We add up linear and translational transformations and we call them affine transformations. The convenient operation for affine transformation is of course to represent a coordinate in terms of homogeneous coordinates. In three dimensions. We use [x,y,z,w]T[x,y,z,w]^T[x,y,z,w]T to represent a point. The corresponding transformation matrix is, of course, 4 by 4. Common transformations are as follows:

The same

[ 1 0 0 0 0 1 0 0 0 0 1 0 0 0 0 1 ] \left [ \begin{matrix} 1 & 0 & 0 & 0 \\ 0 & 1 & 0 & 0 \\ 0 & 0 & 1 & 0 \\ 0 & 0 & 0 & 1 \end{matrix} \right]
translation

[ 1 0 0 x 0 1 0 y 0 0 1 z 0 0 0 1 ] \left [ \begin{matrix} 1 & 0 & 0 & x \\ 0 & 1 & 0 & y \\ 0 & 0 & 1 & z \\ 0 & 0 & 0 & 1 \end{matrix} \right]
The zoom

[ n 0 0 0 0 n 0 0 0 0 n 0 0 0 0 n ] \left [ \begin{matrix} n & 0 & 0 & 0 \\ 0 & n & 0 & 0 \\ 0 & 0 & n & 0 \\ 0 & 0 & 0 & n \end{matrix} \right]
Rotation (about z, x, y)

[ c o s ( Theta. ) s i n ( Theta. ) 0 0 s i n ( Theta. ) c o s ( Theta. ) 0 0 0 0 1 0 0 0 0 1 ] [ 1 0 0 0 0 c o s ( Theta. ) s i n ( Theta. ) 0 0 s i n ( Theta. ) c o s ( Theta. ) 0 0 0 0 1 ] [ c o s ( Theta. ) 0 s i n ( Theta. ) 0 0 1 0 0 s i n ( Theta. ) 0 c o s ( Theta. ) 0 0 0 0 1 ] \left [ \begin{matrix} cos(\theta) & -sin(\theta) & 0 & 0 \\ sin(\theta) & cos(\theta) & 0 & 0 \\ 0 & 0 & 1 & 0 \\ 0 & 0 & 0 & 1 \end{matrix} \right] \left [ \begin{matrix} 1 & 0 & 0 & 0 \\ 0 & cos(\theta) & -sin(\theta) & 0 \\ 0 & sin(\theta) & cos(\theta) & 0 \\ 0 & 0 & 0 & 1 \end{matrix} \right] \left [ \begin{matrix} cos(\theta) & 0 & -sin(\theta) & 0 \\ 0 & 1 & 0 & 0 \\sin(\theta) & 0 & cos(\theta) & 0 \\ 0 & 0 & 0 & 1 \end{matrix} \right]

css transform

We’re all familiar with cSS3’s new Transform property that we can animate with. And it provides convenient operations such as zooming, panning and rotation. In fact, those of you who are careful know that he can also write matrix as a value. It just looks like a bunch of numbers to pass around. It looks weird. This is actually the 4 by 4 matrix that I said above.

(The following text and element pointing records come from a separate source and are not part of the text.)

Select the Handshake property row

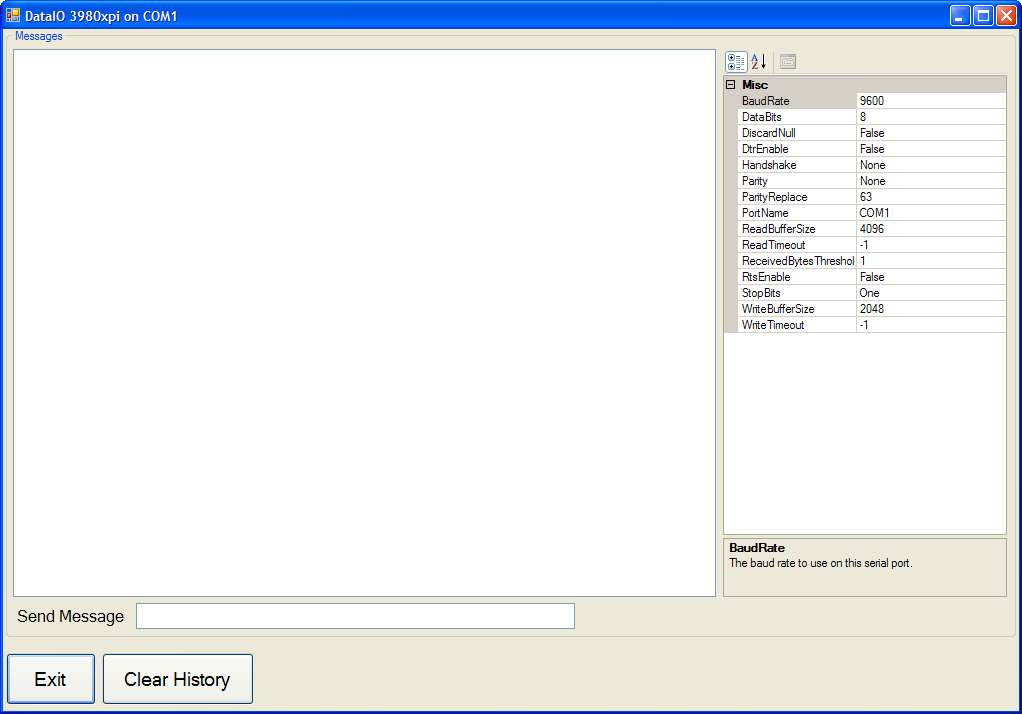coord(865,165)
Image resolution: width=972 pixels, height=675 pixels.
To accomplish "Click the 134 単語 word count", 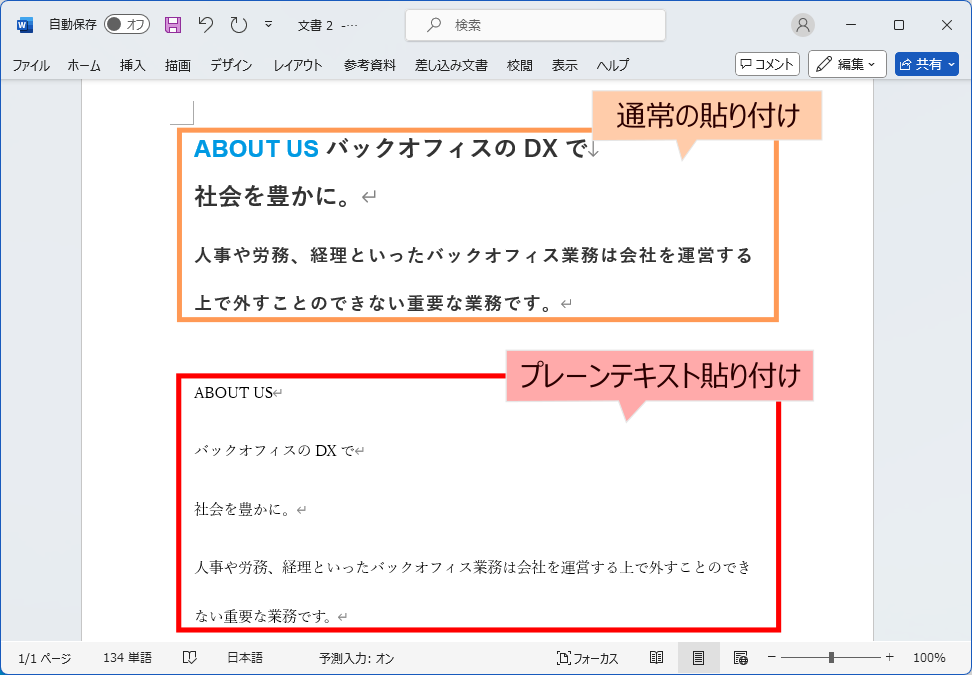I will point(127,658).
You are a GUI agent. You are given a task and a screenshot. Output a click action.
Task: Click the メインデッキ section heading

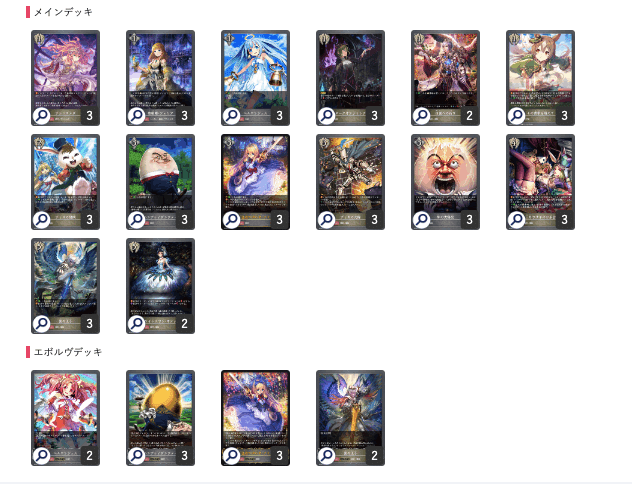point(63,12)
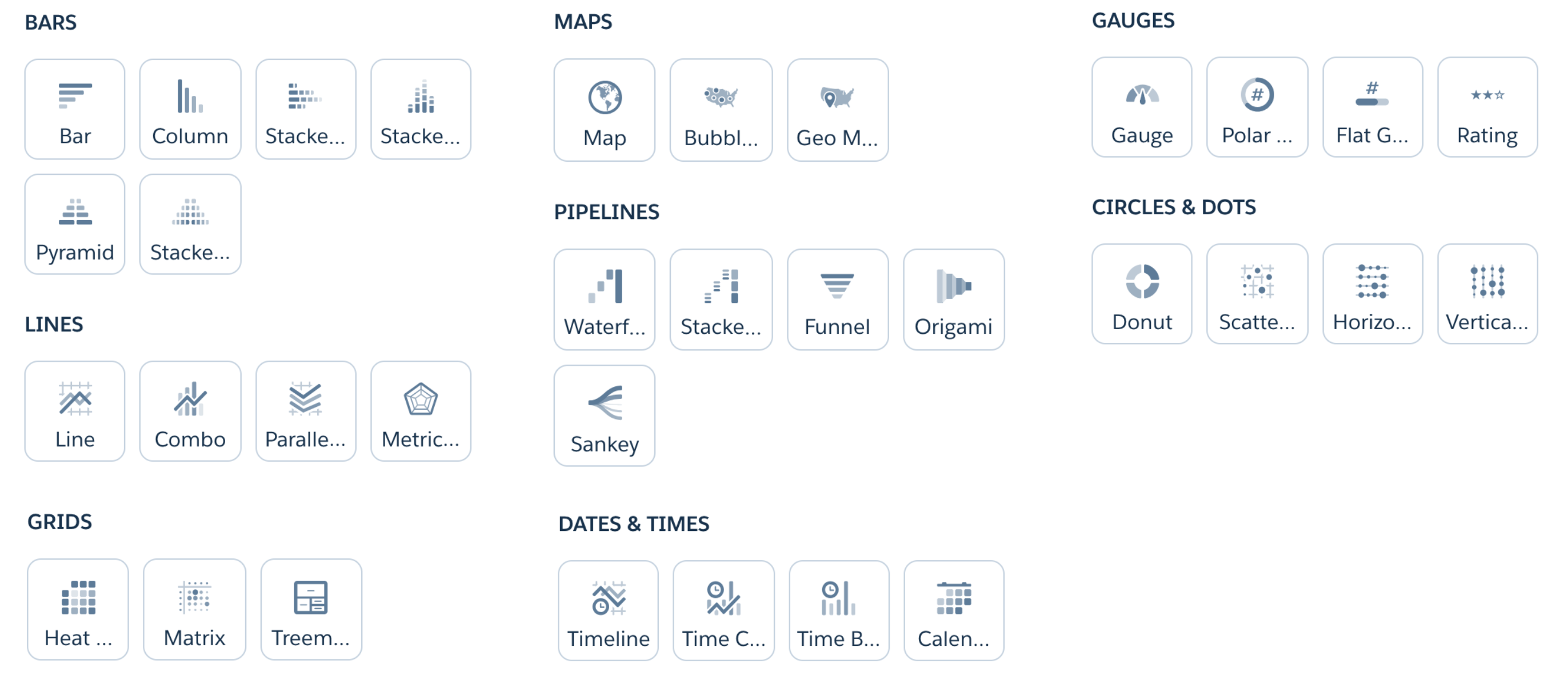Choose the Column chart icon
1568x687 pixels.
[190, 109]
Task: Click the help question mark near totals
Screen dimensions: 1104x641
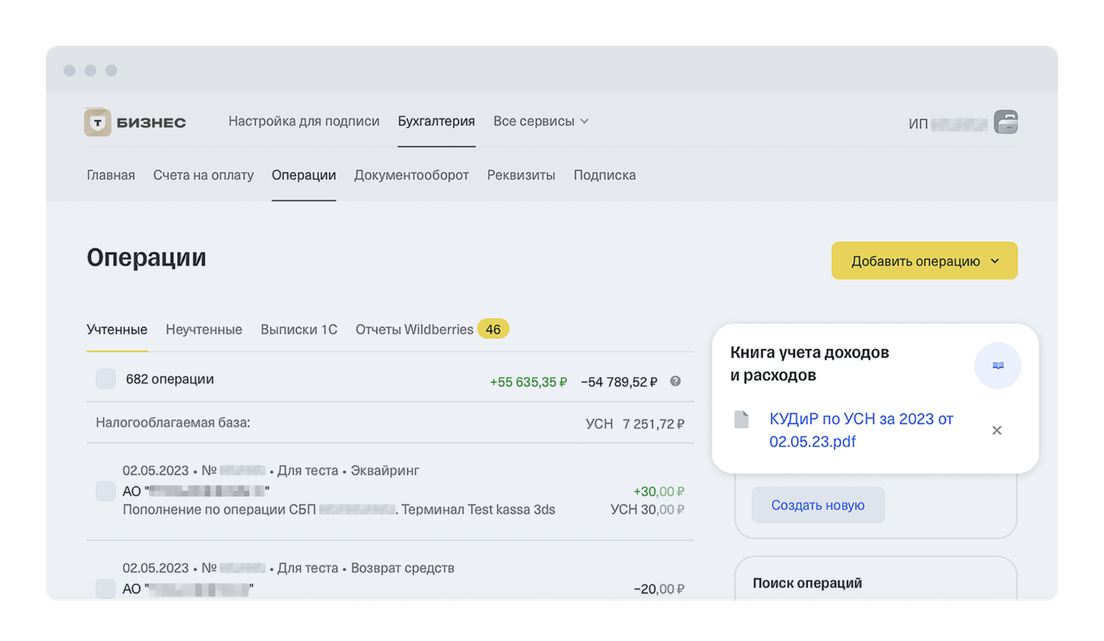Action: [x=675, y=381]
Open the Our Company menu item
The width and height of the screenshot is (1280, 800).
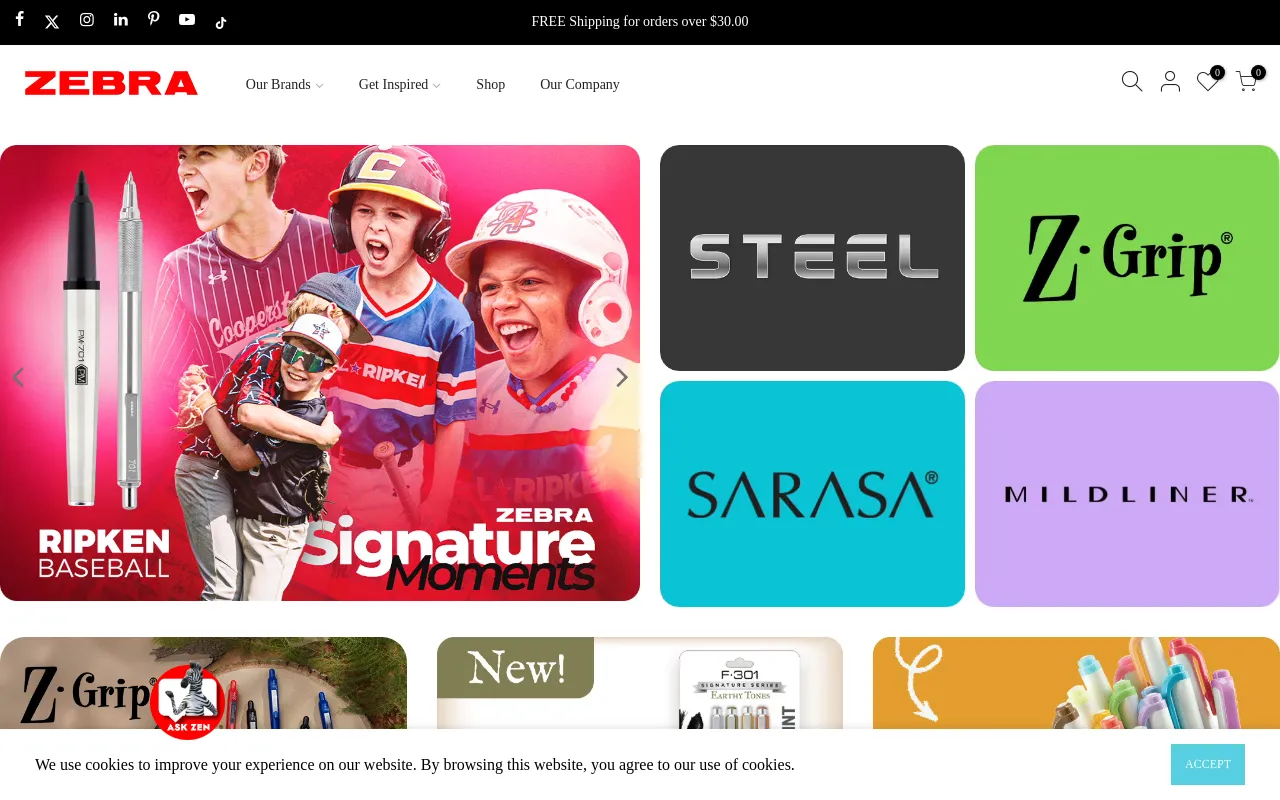(580, 85)
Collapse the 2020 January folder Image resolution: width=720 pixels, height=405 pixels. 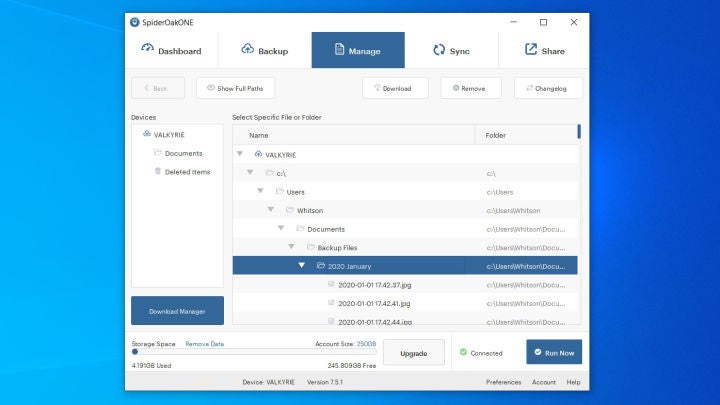coord(301,266)
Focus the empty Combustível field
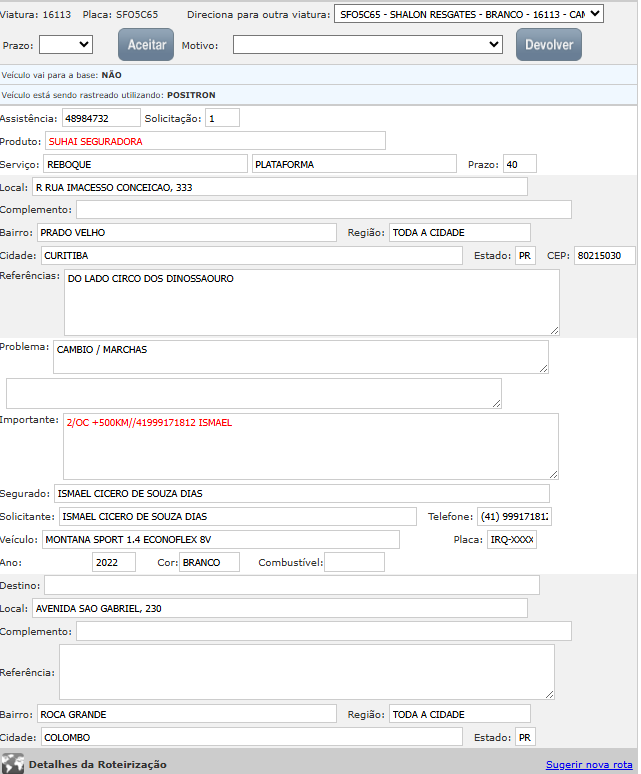Screen dimensions: 641x774 (x=353, y=562)
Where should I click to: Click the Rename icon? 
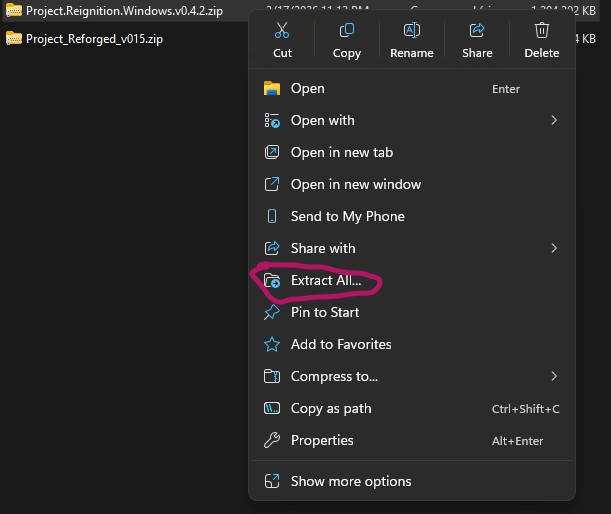point(412,31)
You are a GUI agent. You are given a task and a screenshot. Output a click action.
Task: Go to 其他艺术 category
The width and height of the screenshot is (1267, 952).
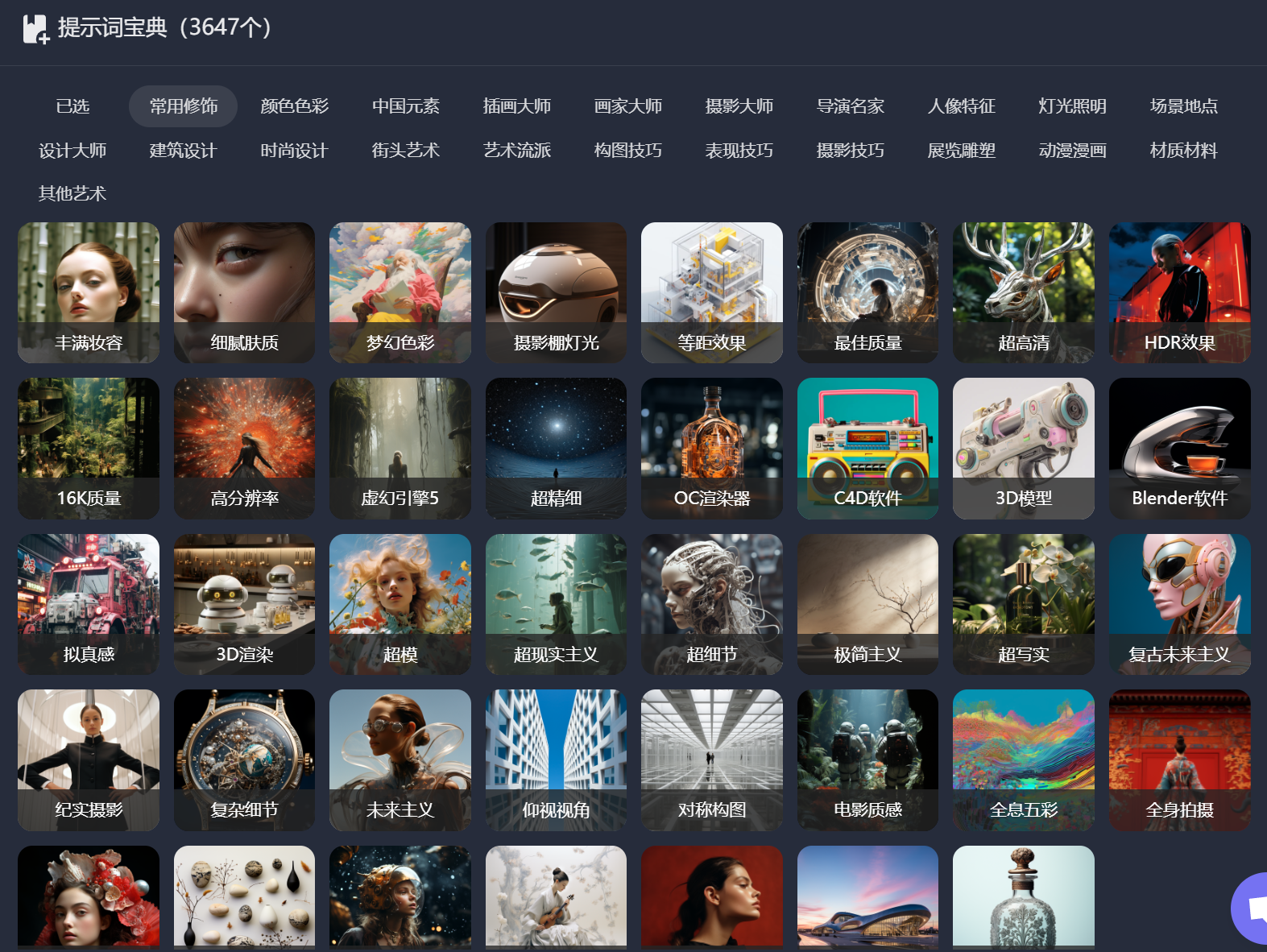pos(72,194)
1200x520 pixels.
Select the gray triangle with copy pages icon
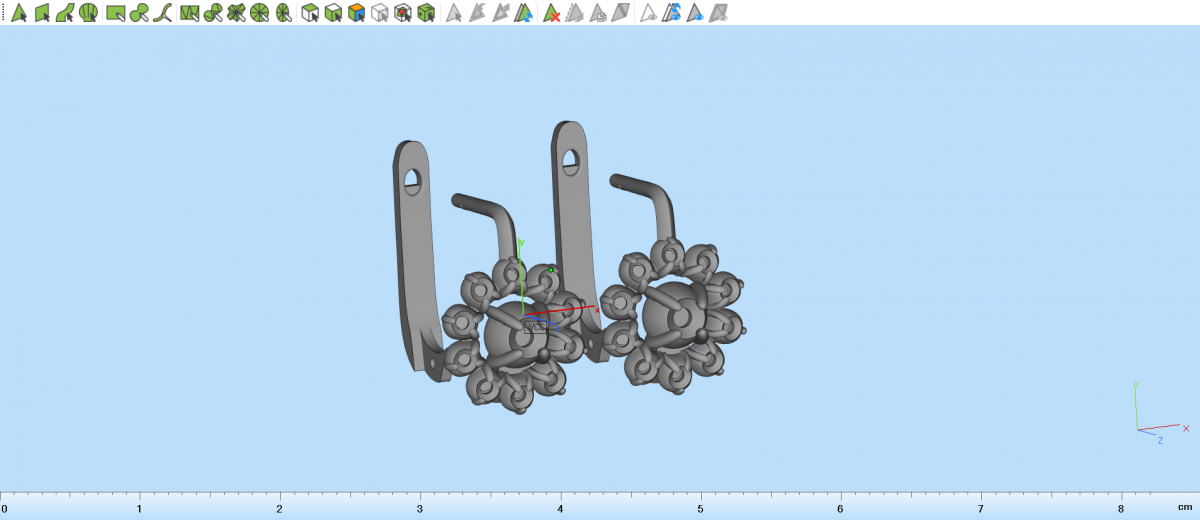coord(598,13)
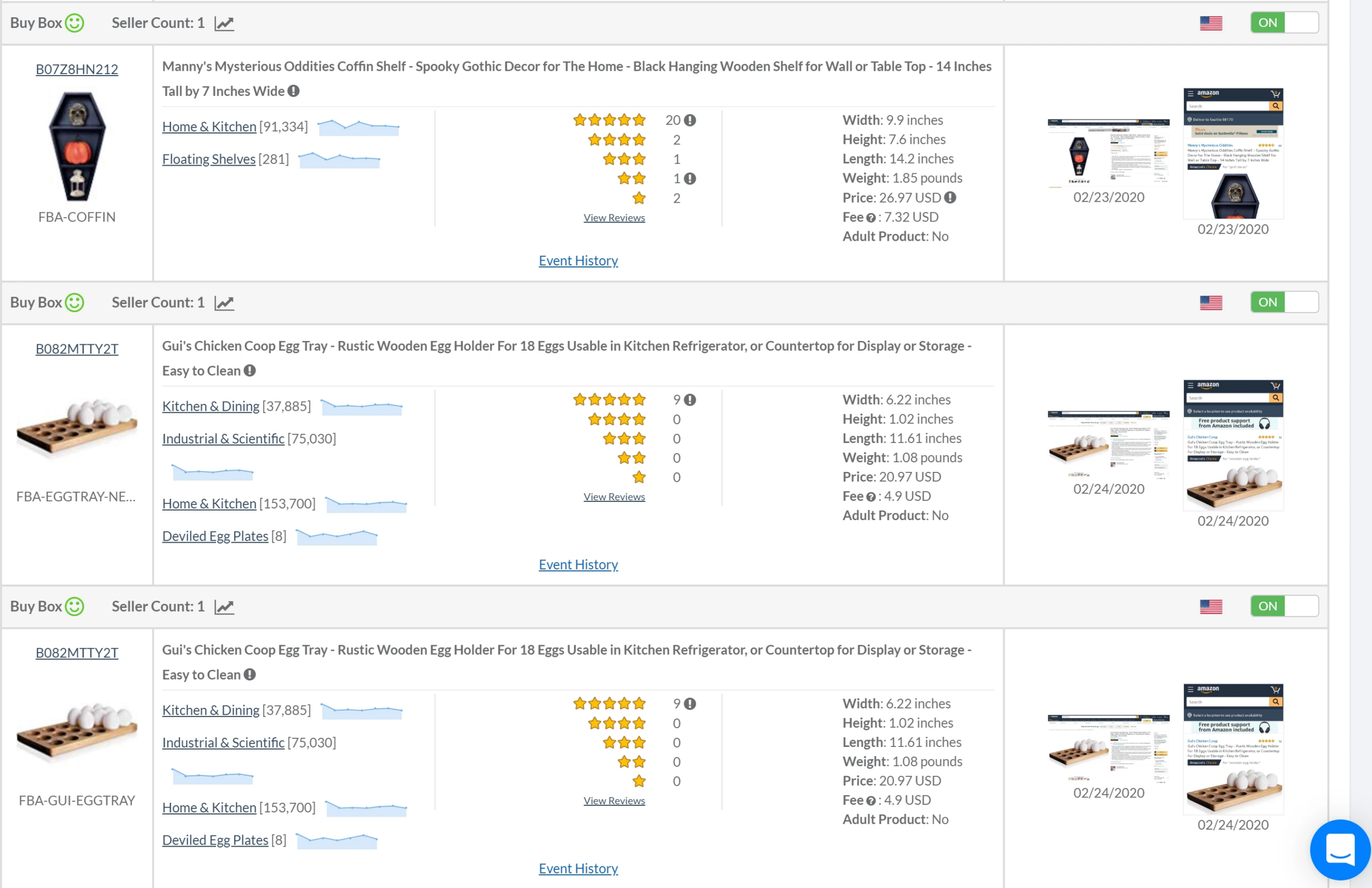Image resolution: width=1372 pixels, height=888 pixels.
Task: Open the Floating Shelves category link
Action: [x=208, y=159]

Corresponding MDN: developer.mozilla.org/zh-CN/docs/…

We see that MDN writes:

     transform: matrix3d(
      1.0.0.0.0.1.0.0.0.0.1.0.50.100.0.1
    )
Copy the code

This is written just like the transpose that we talked about. If you rotate it around the top left, bottom right and bottom left axis it looks exactly like the matrix I showed you above. The matrix above is a translation.

The problem

  1. You can try to play with CSS Transform matrix notation to achieve some animation!
  2. How do you move a point to infinity?